Anyone wanna discuss filtering/reputation problem?

[Robin Hanson <Hanson@xxxxxxxxxxxxxxxxxxx>]

"readers will pay attention to material recommended by whomever they 
   respect" -- Drexler in Engines of Creation

  "most users would chose to filter out ... comments by individuals with 
   poor reputations." -- Lavoie et al. in Market Process

Most of us have said things like this at one time or another.  But it's
not clear to me that we have a handle on any better way to deal with the
filtering/reputation problem than to just transplant to existing social
structures of journals, editors, and peer review.  Has anyone done any
serious thinking about this lately?  I will understand if not, but I
would like to invite whomever is interested in this subject to engage me
in a discussion on it, either in person (you pick the time and place) or
by email (I will cc anyone who asks).  My main interest in hypertext
publishing has always been the possibility of doing more than just
automating existing social institutions.

The following is a short summary of the problem, to stimulate
discussion.

The usual picture imagines your personal software wandering distant
links, collecting items it thinks you might be interested in.  But how
does it decide?  Well it could use simple correlations between common
local (i.e easy to compute) properties of articles (like length, date,
keywords, associated link types) and what you have liked in the past.
But it's not clear this gets you far, especially since any simple
pattern widely recognized as a guide to quality could become useless as
writers found simple ways to form the pattern without real quality.

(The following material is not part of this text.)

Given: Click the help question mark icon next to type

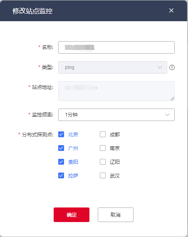Looking at the screenshot, I should click(172, 67).
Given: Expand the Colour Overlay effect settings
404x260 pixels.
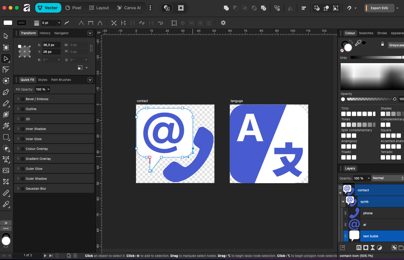Looking at the screenshot, I should (x=18, y=149).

We usually come back to imagining that previous readers have given the
item some quality evaluations, which our software can use to filter out
the "garbage".   This reduces our problem to evaluating these readers;
there will be fewer people than articles, so we have made progress, but
a huge problem remains.

Let's say an item has had 10-100 readers so far, and each of us has a
personal opinion on the "reputation" of 100-1000 people we have known.
Usually these two sets will not intersect; what do we do?  I take this
to be the fundamental "reputation problem" of hypertext publishing.  
Here is a list of possible solutions, and some concerns about them.

1) You could count everyone the same.  Easy to implement, but could
easily result in National Enquirer sort of quality.

2) You could use simple correlations between people you have liked and
common local properties of them (like age, place of birth, subjects says
is interested in).  Not clear this gets you far.

3) The set of articles that these two groups of people (the evaluators
of an article, and the people you know) have read may intersect.
Correlations in what they evaluated could tell you which of the
evaluators to trust more.  But a straightforward implementation would
be too expensive to compute.  And evaluations will have to be done
in some simple common format for correlations to be computable.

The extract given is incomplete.